The Japanese conglomerate Toshiba, still financially weakened after a major accounting scandal in 2015, has received eight non-binding takeover bids, in addition to two bids for a partnership, the company announced.
The deadline to make an offer expired on Monday. Toshiba did not disclose the names of interested parties and takeover amounts. The company will now study the proposals carefully, it sounds. The most attractive bids will be selected ‘as soon as possible’ after the next general meeting on June 28.
The American investment fund Bain Capital, among others, has already expressed an interest in Toshiba. Some media also refer to other investment companies such as KKR, Blackstone or CVC Capital Partners, as does the Japanese government fund JIC. Analysts warn that a takeover of Toshiba is a complex matter, partly due to the various activities in which the group is active (defence, nuclear, computer chips, …) that are considered sensitive by the Japanese government.

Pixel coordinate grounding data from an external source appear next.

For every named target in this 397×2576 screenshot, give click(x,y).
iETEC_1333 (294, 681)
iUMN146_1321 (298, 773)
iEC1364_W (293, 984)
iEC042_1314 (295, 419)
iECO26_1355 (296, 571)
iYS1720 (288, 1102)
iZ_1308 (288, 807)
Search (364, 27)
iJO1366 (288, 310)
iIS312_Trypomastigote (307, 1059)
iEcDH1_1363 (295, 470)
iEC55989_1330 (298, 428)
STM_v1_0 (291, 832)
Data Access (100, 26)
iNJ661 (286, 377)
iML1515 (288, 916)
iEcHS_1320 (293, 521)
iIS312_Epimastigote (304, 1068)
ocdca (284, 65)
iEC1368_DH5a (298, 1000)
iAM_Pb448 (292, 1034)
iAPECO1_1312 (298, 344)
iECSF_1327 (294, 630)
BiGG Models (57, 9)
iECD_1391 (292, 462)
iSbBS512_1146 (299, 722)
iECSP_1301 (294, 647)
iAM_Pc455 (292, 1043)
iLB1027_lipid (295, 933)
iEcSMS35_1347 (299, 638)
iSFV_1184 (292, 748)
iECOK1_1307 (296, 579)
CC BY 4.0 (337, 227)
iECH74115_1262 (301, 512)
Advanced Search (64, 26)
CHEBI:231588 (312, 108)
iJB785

The group was discredited in 2015 because it had embellished its bookkeeping and still bears the financial consequences of this. Since then, it has been forced to look for foreign funds. Some activist shareholders came into the capital. Earlier this year, a project to split off part of the group ran into a loss from the shareholders.
Toshiba also announced its new long-term vision on Thursday, saying it wants to become more agile in its organization and its operation. The company also wants to accelerate the development of numerical services as it expects this segment to become very profitable in the coming years. By the fiscal year 2030-2031, Toshiba wants to achieve a turnover of 5,000 billion yen, or about 36 billion euros. That is half more than in the previous financial year. Operating profit should reach 600 billion yen (4.3 billion euros) by 2030-2031, good for a profit margin of 12 percent.